By reaching Double-A Midland and playing games in Double-A Frisco in 2017, his unfinished baseball journey has regardless come full circle. After a solid if not overwhelming first taste in 2016, 2017 has been a mighty fine year for the second year pro.
He slashed .291/.349/.469 in 77 games for Low-A Hagerstown before the trade, adding 19 doubles and 12 stolen bases while manning the left side of the infield, appearing at third base 33 times and shortstop eight.
Neuse has defensive flexibility and could be a future utility player at the very least. He’s yet to venture elsewhere in the minors —except for one Midland start at first base— but can also field second and the outfield corners.
After the deadline deal, the A’s moved him to High-A and he rewarded their faith with some intense production. In his first nine games for Stockton, he had a pair of three-hit games and a four-hit night as well.

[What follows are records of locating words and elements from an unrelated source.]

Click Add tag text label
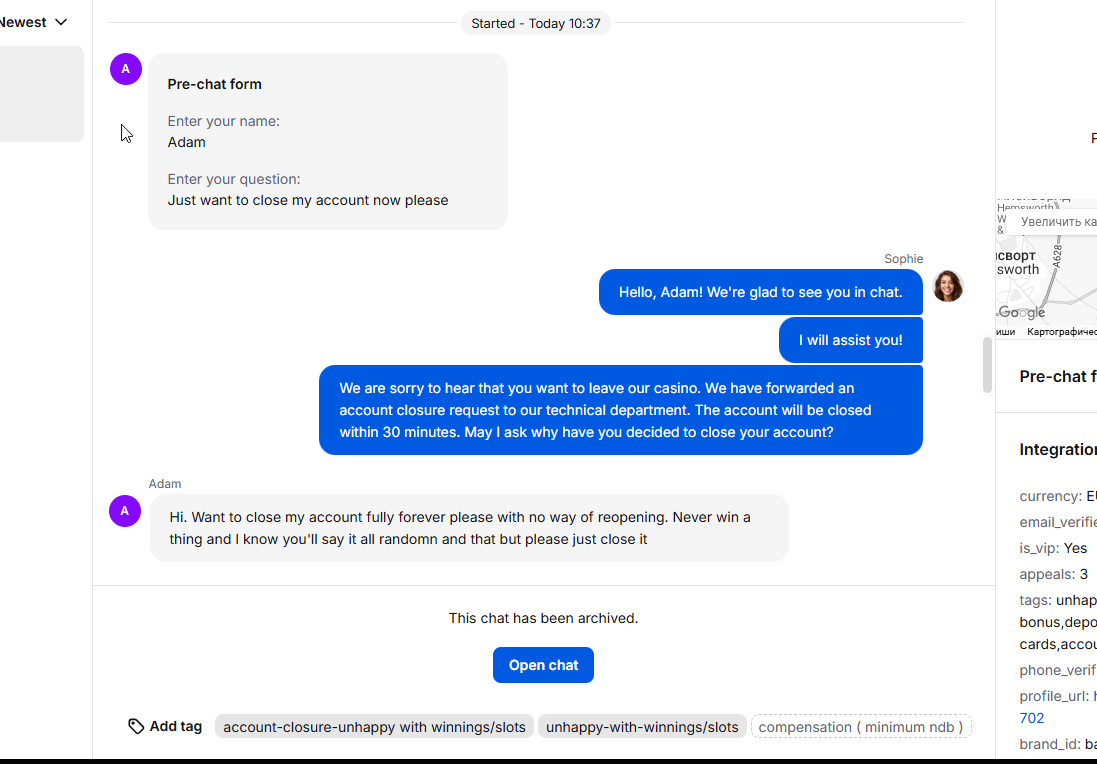 coord(176,726)
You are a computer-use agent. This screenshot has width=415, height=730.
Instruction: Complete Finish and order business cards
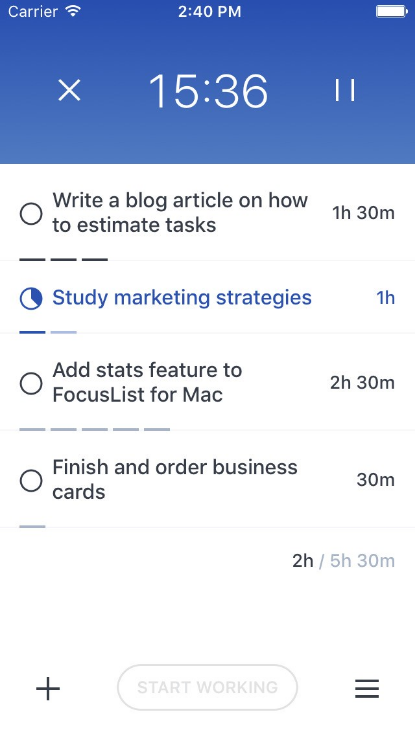[x=31, y=480]
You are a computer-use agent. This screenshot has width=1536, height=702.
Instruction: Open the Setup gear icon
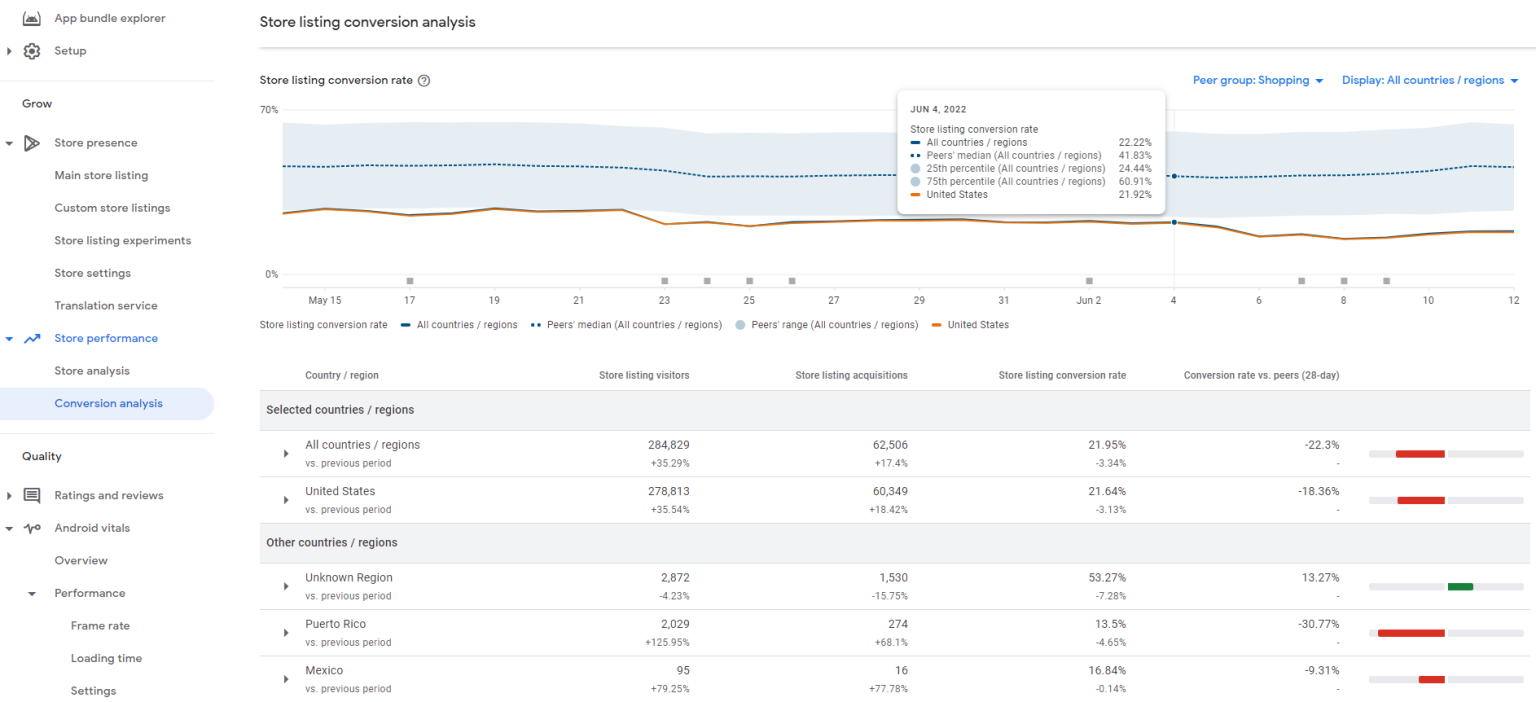pos(30,50)
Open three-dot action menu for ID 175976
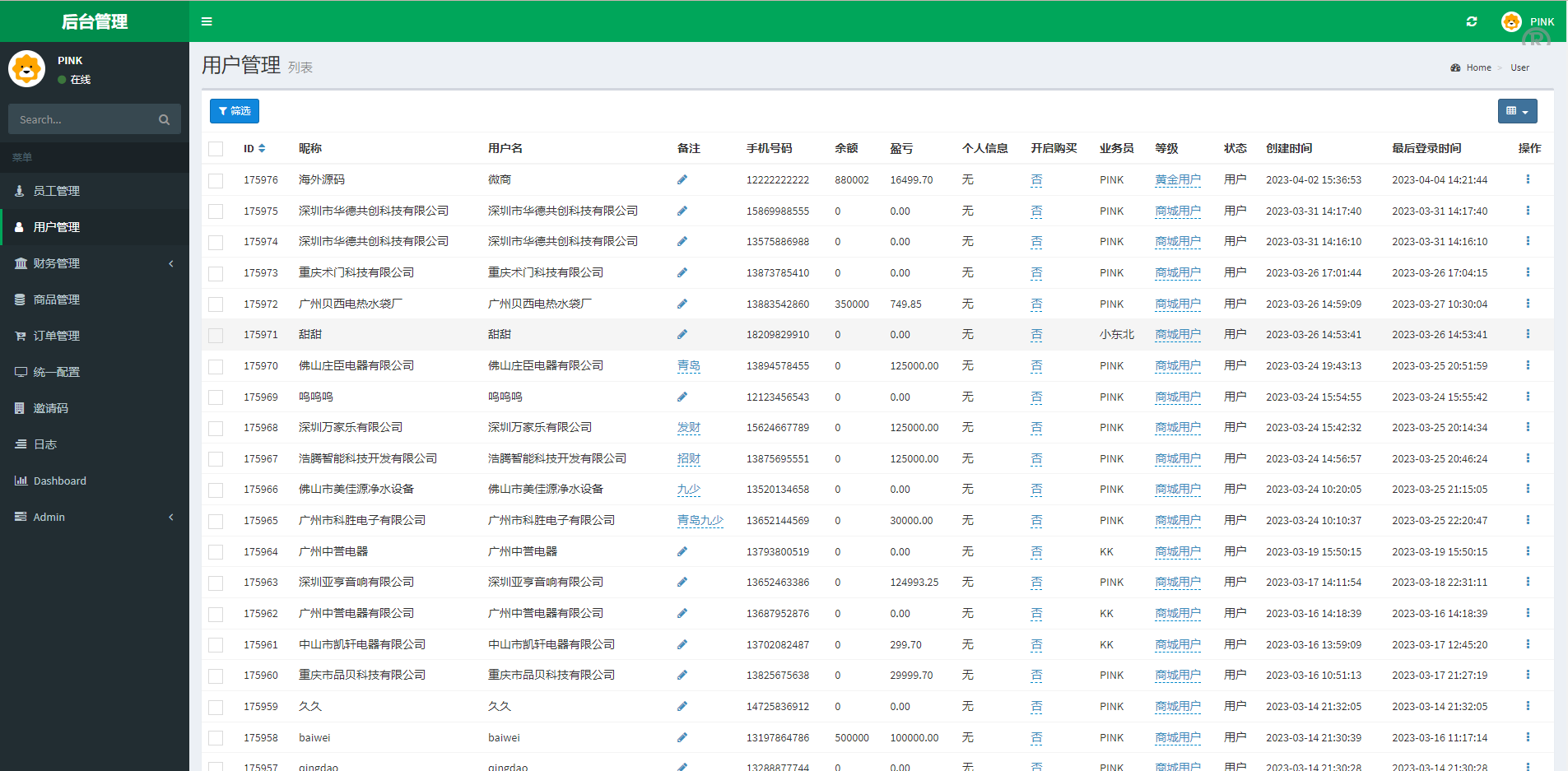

The only possible knock upon his move from the Nationals system to the A’s is he stopped running. In all, he hit at a rate that would render his time in High-A short-lived.
He ended up playing just 22 games for the Ports, hauling in 22 hits over 83 at-bats, good for a hit every 2.7 times he registered at the plate. He slugged .675, homering seven times and doubling 22 more.
Upon moving to Midland, he instantly became a fixture in the RockHounds back-to-back-to-back-to-back championship squad. He only played 18 regular season games for the Hounds (.373/.427/.433) but if he starts 2018 as hot as he did 2017, he’s not long at all for Triple-A Nashville.
He earned an invite to the 2017 Arizona Fall League and has continued his breakout year through three games. He’s already gone yard twice in 11 at-bats, including a grand slam.
There will be a lot of eyes on Neuse going forward, as well as Luzardo and Treinen could be a full-time closer for the big league club next season.